AI tools such as the Stable Diffusion model developed by Björn Ommer are teaching computers how to see and paint. A portrait from our magazine EINSICHTEN.

In October 2018, the auction house Christie’s offered a portrait purporting to depict a certain Edmond de Belamy. The picture shows the face of an unknown young man – Christie’s describes him as a “gentleman, possibly … a man of the church” – who might have lived around the middle of the 19th or the start of the 20th century. However, these attributions about the person in the picture with the blurry facial features beneath a high forehead are just suppositions based on art-historical classification of the painting style. You see, the painting is not meant to be an accurate naturalistic representation of a person, but is steeped in the avant-garde atmosphere of the early modernist period. In other words, it is more of an esthetic impression than a likeness – an expression of artistic freedom, you might say, which sold for 432,500 dollars on its auction day in 2018.

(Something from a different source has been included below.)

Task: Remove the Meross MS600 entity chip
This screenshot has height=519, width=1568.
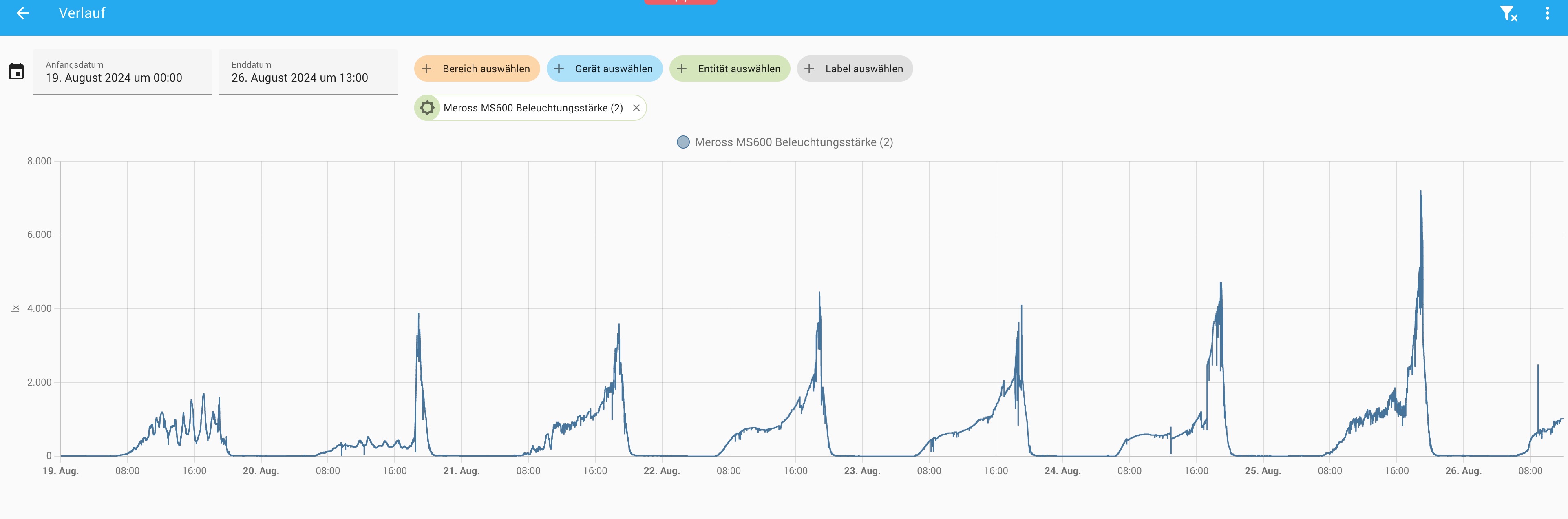Action: pos(636,108)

But whatever of artistic freedom, we cannot speak of the freedom of the artist here. Because there is no artist.

Art made by AI

What the algorithm does with a portrait of Björn Ommer – here in the style of Picasso.

© Stable Diffusion / LMU

Björn Ommer in his office | © Fabian Helmich / LMU

In the bottom right corner of the picture, where masters usually sign their works, the following signature has been appended to the image: “min G max D x[log (D(x))] + z [log (1 –D (G(z)))]” – a fragment of the computer code that generated the picture. Thus, the creator is a computer, or artificial intelligence (AI) to be precise.

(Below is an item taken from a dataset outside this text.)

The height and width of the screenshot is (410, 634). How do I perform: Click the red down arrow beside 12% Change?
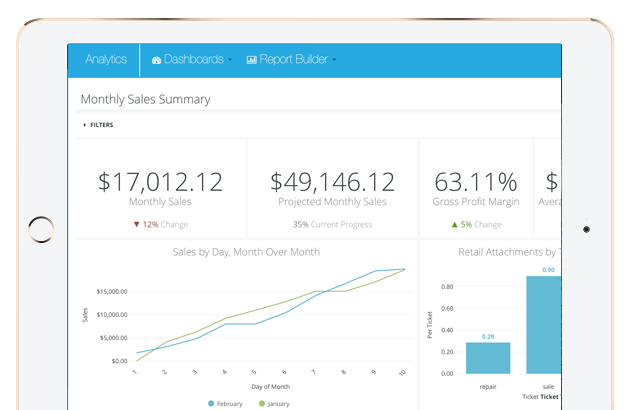click(137, 225)
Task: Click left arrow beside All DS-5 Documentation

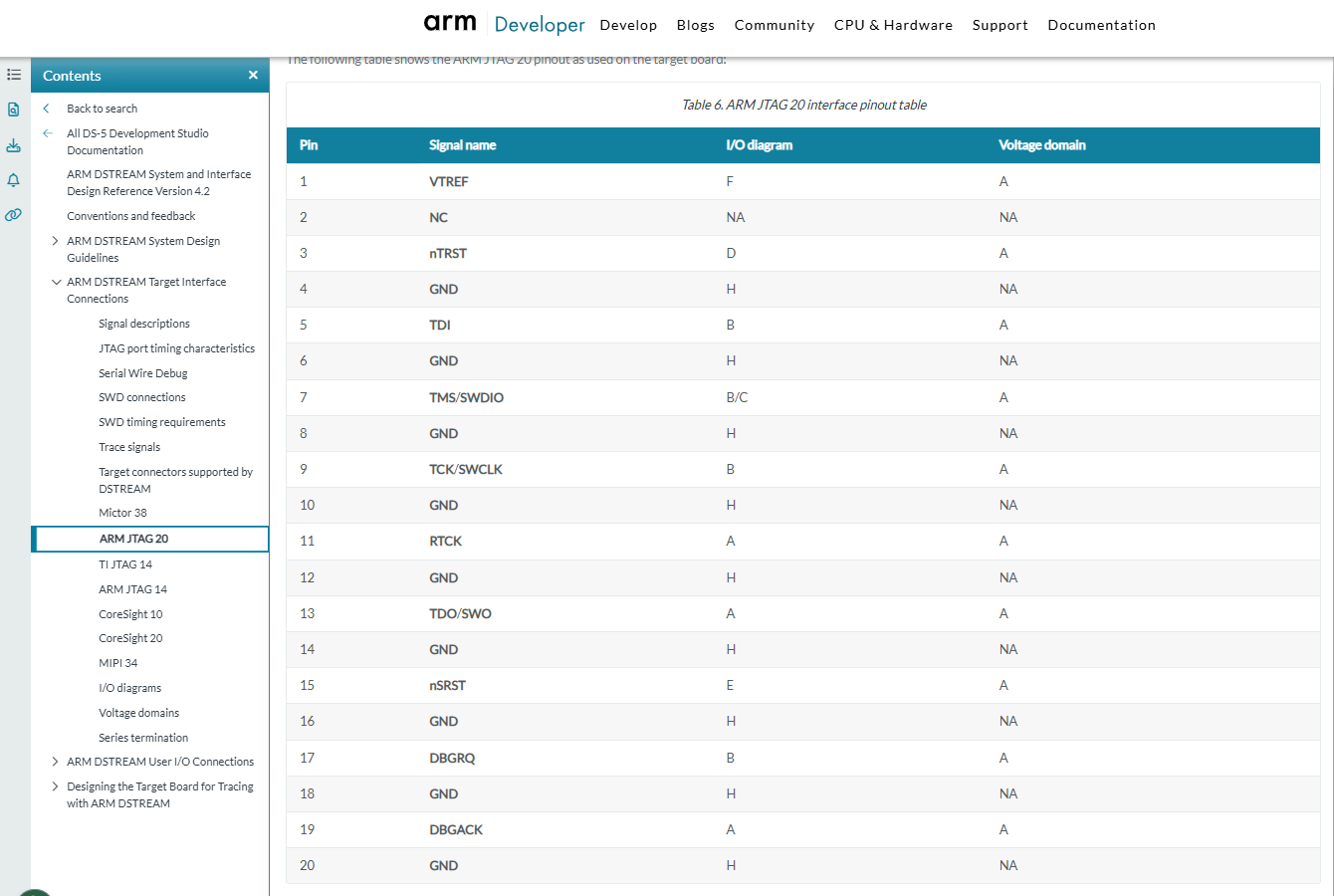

Although in another sense, perhaps it is not the author of the work. Because somebody must have programmed the networked computers that are behind the AI in such a way that they could paint this “beautiful friend” (“bel ami” in French, or “Belamy” as the imaginary subject of the portrait is surnamed). But in this case, nobody did that either! The algorithm responsible for the portrait was produced in tandem between two self-learning neural networks, which contest with each other autonomously. This kind of framework is called a generative adversarial network (GAN). One half of this network, called a generator, was fed data from 15,000 real artistic portraits which were created between the 14th and 20th centuries.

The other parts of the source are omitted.